═══ Extract to read

The FLP has other uses, and dealing with the problem child is one of them. You can put assets in the FLP and give each of the children limited partnership shares. Because you and your spouse are the general partners, you control what is done with partnership assets. You manage them and also decide on distributions from the partnership. The problem child has an ownership share but can’t do much with it. In addition to avoiding misuse of the assets, the FLP might be a way to help the child learn to be more financially responsible by becoming somewhat involved in decisions.
For the FLP to work in the long term, you need to establish who would become the general partner after you and your spouse. Otherwise, the property might not be protected after your lifetime.
Marital agreements.Sometimes the concern is not so much the problem child as the problem child’s spouse or marriage. Would you like a big part of your estate to end up in the hands of someone you never knew? That could happen if you give property to one of your children and the property is divided in a divorce.
A marital agreement, either a premarital or postmarital agreement, provides protection against that and is very flexible. Ideally, your child and his or her spouse enters into one that says any gifts or bequests received by one of the spouses remain the spouse’s separate property and are not part of the marital estate. Some people say they won’t make gifts or bequests to a married child who doesn’t have such an agreement in place.
Protective trusts. Perhaps the most common and comprehensive way to help a youngster while saving the wealth from potentially destructive actions is to put it in a trust with protective provisions. There are a number of different provisions that can be put in trusts.
Spendthrift clause: This standard clause says creditors of the beneficiary can’t force payouts from the trust. Even if the beneficiary is bankrupt, the creditors cannot invade the trust. Once distributions are paid from the trust to the beneficiary, the creditors can try to claim them. Not all states allow the spendthrift clause, and many limit the clause to $500,000 or so of the trust’s value.
Discretionary clause: This clause gives the trustee discretion over when to make payments of income or principal to the beneficiary. The trustee determines both the amount and timing of all payments. This provision can work when the trustee knows your wishes well and especially when you provide written guidelines. The trustee also needs to monitor the beneficiary.
The choice of trustee is a key to effective use of this clause.
Emergency clause: This is a variation of the discretionary clause. The trust initially pays income and principal to the beneficiary under a schedule or terms. But under the emergency clause the trustee is allowed to withhold payments when he considers it to be in the best interests of the beneficiary. Some people spell out the circumstances under which payments should be withheld. Others realize that they cannot anticipate every circumstance, so they give the trustee a broad, general power. Payments to the beneficiary resume when the situation that caused suspension of the payments is resolved and the trustee concludes a distribution again is in the beneficiary’s best interests.
Milestone or stepping stone trust: Trusts with this provision initially pay the beneficiaries only income. The annual income payment might have a limit or might be restricted to payments for certain expenses, such as education and medical care.
The beneficiary receives additional income or principal distributions when certain milestones are met, such as reaching a certain age, graduating from college, being employed for a certain number of years, or virtually any milestones you set. The entire trust might be distributed upon reaching one milestone or in stages as different milestones are reached.
The milestone trust allows the beneficiary to learn how to handle money and to mature in general before receiving the bulk of the wealth. It also encourages the beneficiary to be useful and productive.
There are no guarantees that the problem child won’t waste money. But if you want an opportunity to help the child while protecting the wealth, consider these strategies.

══════
═══ Extracted data

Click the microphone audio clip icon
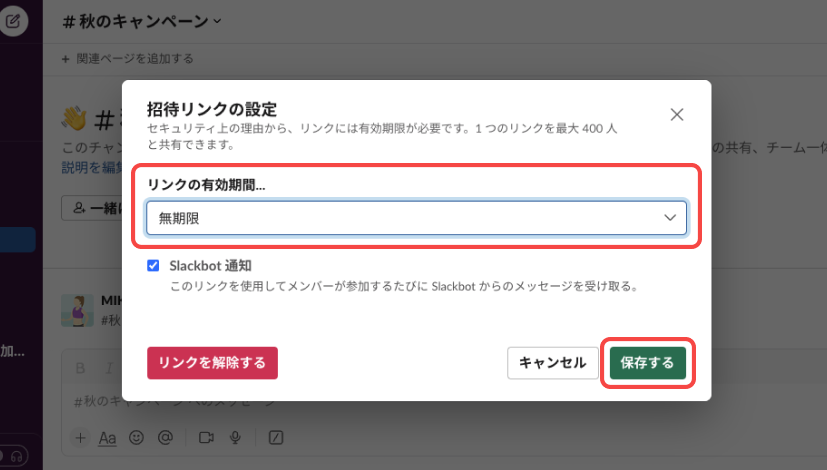 click(x=236, y=437)
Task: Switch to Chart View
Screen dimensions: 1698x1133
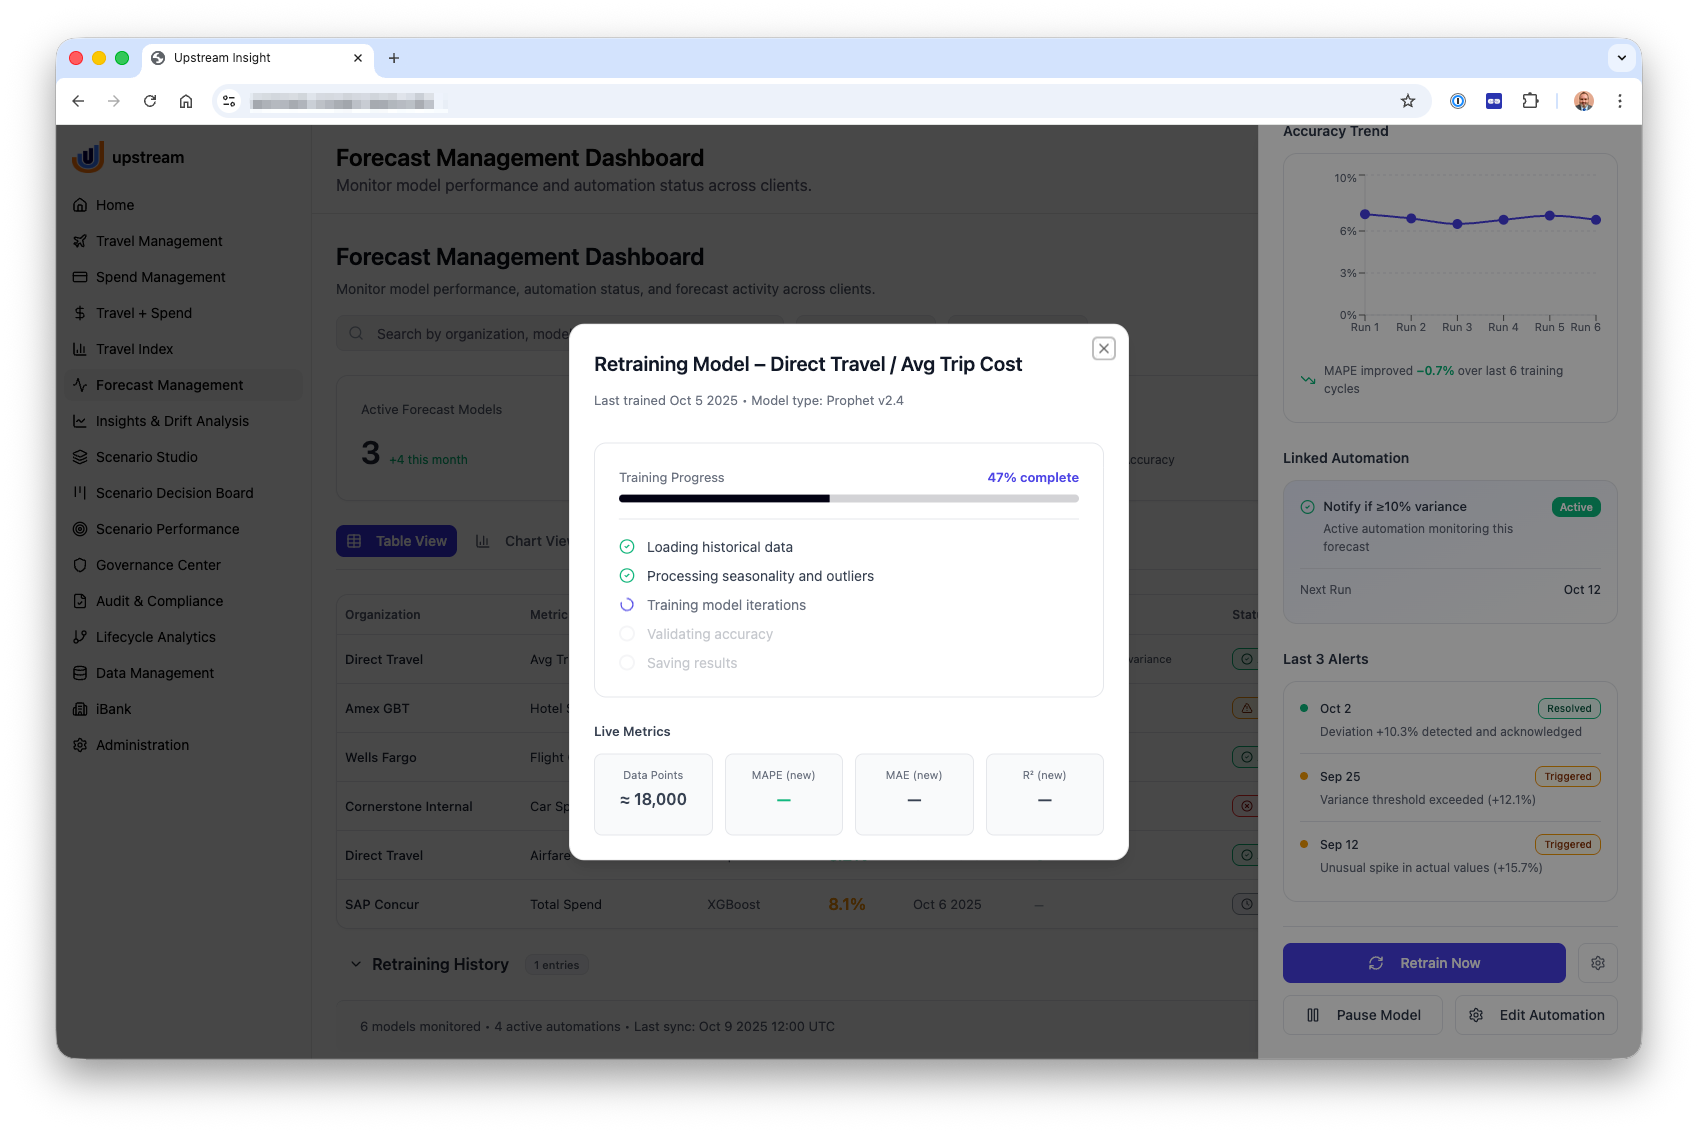Action: pos(522,541)
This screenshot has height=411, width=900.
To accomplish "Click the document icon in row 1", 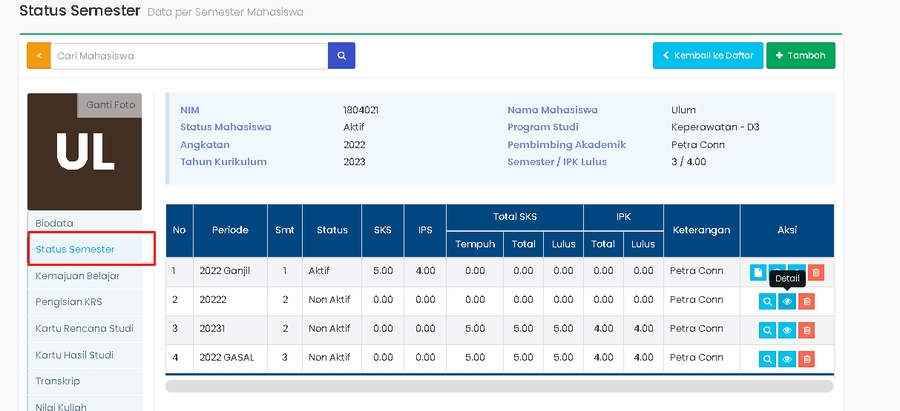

══════

Task requirements:
[A] Please retype the stretch of the estate-planning passage from "Spendthrift clause: This" through "the trust’s value.".
[B] Render this sentence from the estate-planning passage in Spanish: "The choice of trustee is a key to effective use of this clause."
The listing has no connection to the estate-planning passage.

Answers to the tasks:
[A]
Spendthrift clause: This standard clause says creditors of the beneficiary can’t force payouts from the trust. Even if the beneficiary is bankrupt, the creditors cannot invade the trust. Once distributions are paid from the trust to the beneficiary, the creditors can try to claim them. Not all states allow the spendthrift clause, and many limit the clause to $500,000 or so of the trust’s value.

[B] La elección del fideicomisario es clave para el uso eficaz de esta cláusula.